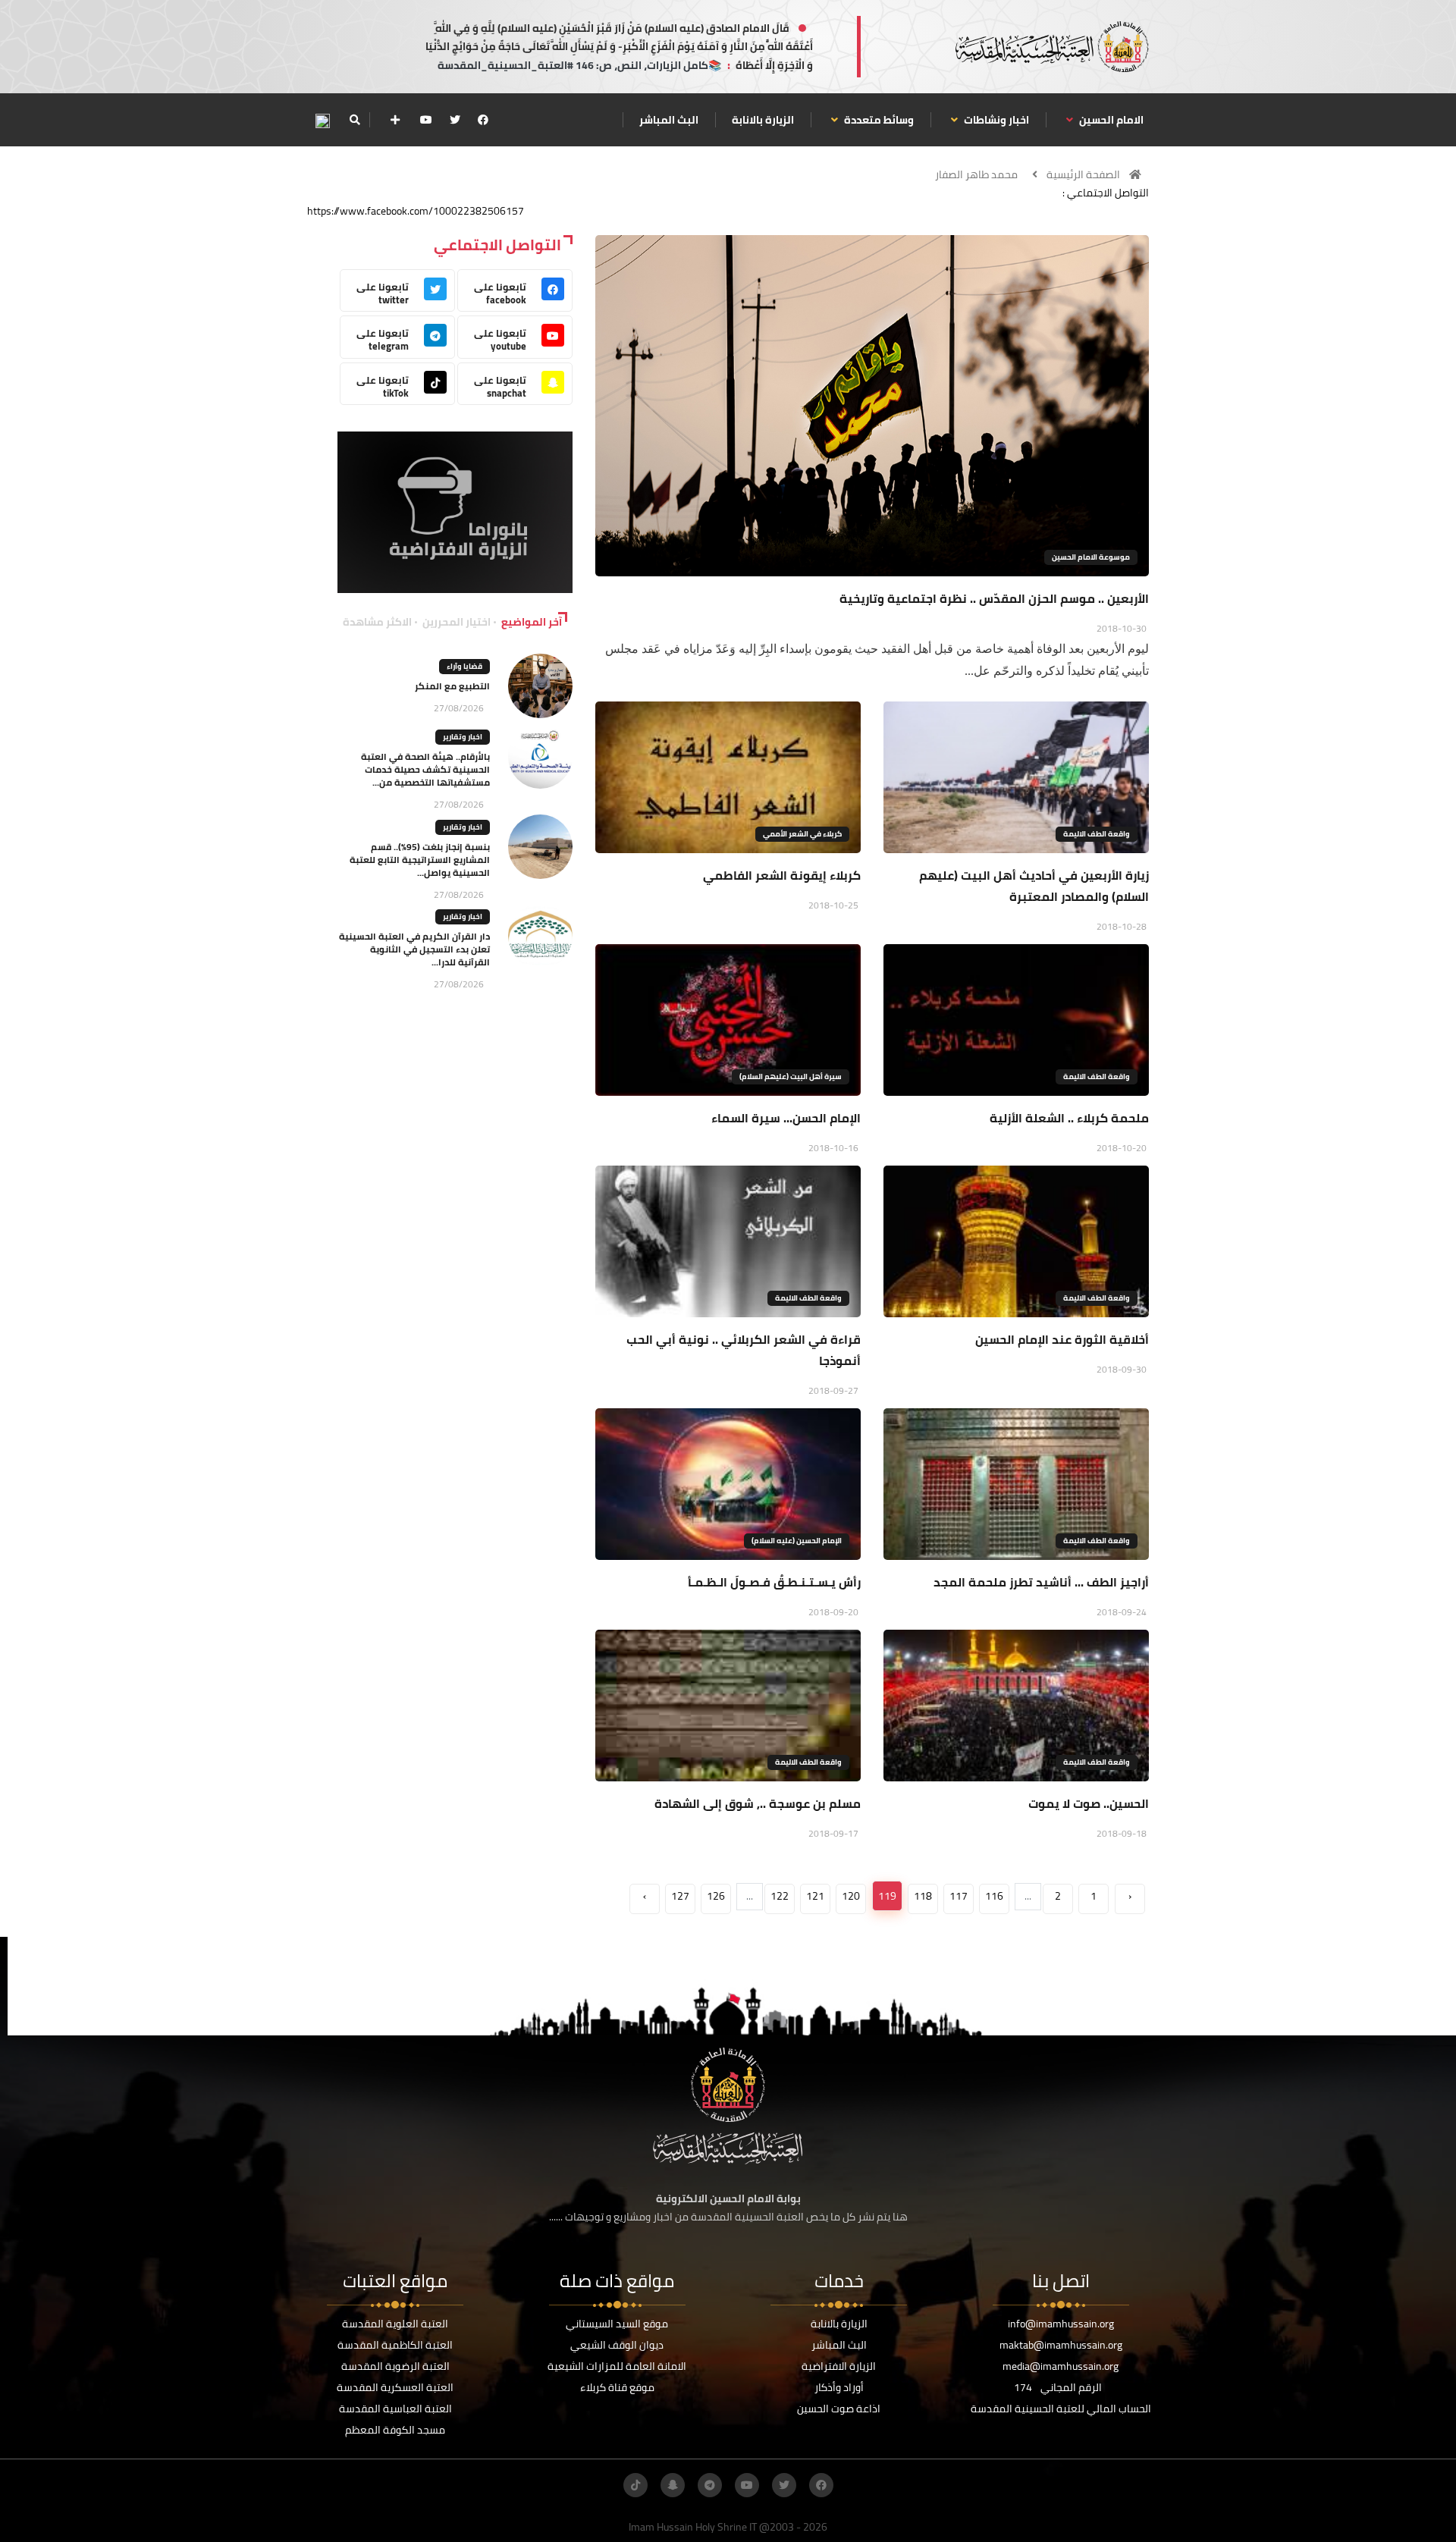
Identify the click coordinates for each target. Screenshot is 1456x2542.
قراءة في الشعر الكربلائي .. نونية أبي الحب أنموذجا (743, 1350)
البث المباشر (668, 120)
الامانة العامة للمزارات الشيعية (617, 2366)
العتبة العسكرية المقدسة (395, 2387)
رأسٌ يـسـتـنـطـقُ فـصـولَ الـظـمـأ (774, 1582)
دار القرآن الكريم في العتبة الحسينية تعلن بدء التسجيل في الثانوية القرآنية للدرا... (414, 949)
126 (716, 1896)
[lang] (322, 120)
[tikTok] (635, 2485)
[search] (354, 119)
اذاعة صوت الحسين (838, 2408)
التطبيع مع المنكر (452, 686)
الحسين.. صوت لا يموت (1088, 1803)
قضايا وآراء (464, 666)
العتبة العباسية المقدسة (395, 2408)
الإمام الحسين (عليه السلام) (797, 1540)
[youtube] (426, 120)
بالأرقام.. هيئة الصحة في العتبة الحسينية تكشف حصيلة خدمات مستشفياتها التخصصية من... (425, 769)
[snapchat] (673, 2485)
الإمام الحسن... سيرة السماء (786, 1117)
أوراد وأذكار (839, 2387)
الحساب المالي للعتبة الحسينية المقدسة (1061, 2408)
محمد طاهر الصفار (976, 174)
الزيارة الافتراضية (839, 2366)
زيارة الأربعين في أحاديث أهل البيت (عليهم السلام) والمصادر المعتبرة (1034, 886)
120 (851, 1896)
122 (779, 1896)
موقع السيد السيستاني (617, 2323)
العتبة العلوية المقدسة (395, 2323)
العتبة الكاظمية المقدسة (395, 2345)
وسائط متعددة (878, 120)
┄┄┄┄┄┄┄┄┄┄┄┄┄┄┄┄┄┄┄┄
• _AIM OF THE TASK_
Which lines run from the one containing "[lang] (322, 120)" to the end of the data? Output them exactly, with nothing added.

• _ANSWER FOR THIS EXERCISE_
[lang] (322, 120)
[tikTok] (635, 2485)
[search] (354, 119)
اذاعة صوت الحسين (838, 2408)
التطبيع مع المنكر (452, 686)
الحسين.. صوت لا يموت (1088, 1803)
قضايا وآراء (464, 666)
العتبة العباسية المقدسة (395, 2408)
الإمام الحسين (عليه السلام) (797, 1540)
[youtube] (426, 120)
بالأرقام.. هيئة الصحة في العتبة الحسينية تكشف حصيلة خدمات مستشفياتها التخصصية من... (425, 769)
[snapchat] (673, 2485)
الإمام الحسن... سيرة السماء (786, 1117)
أوراد وأذكار (839, 2387)
الحساب المالي للعتبة الحسينية المقدسة (1061, 2408)
محمد طاهر الصفار (976, 174)
الزيارة الافتراضية (839, 2366)
زيارة الأربعين في أحاديث أهل البيت (عليهم السلام) والمصادر المعتبرة (1034, 886)
120 (851, 1896)
122 (779, 1896)
موقع السيد السيستاني (617, 2323)
العتبة العلوية المقدسة (395, 2323)
العتبة الكاظمية المقدسة (395, 2345)
وسائط متعددة (878, 120)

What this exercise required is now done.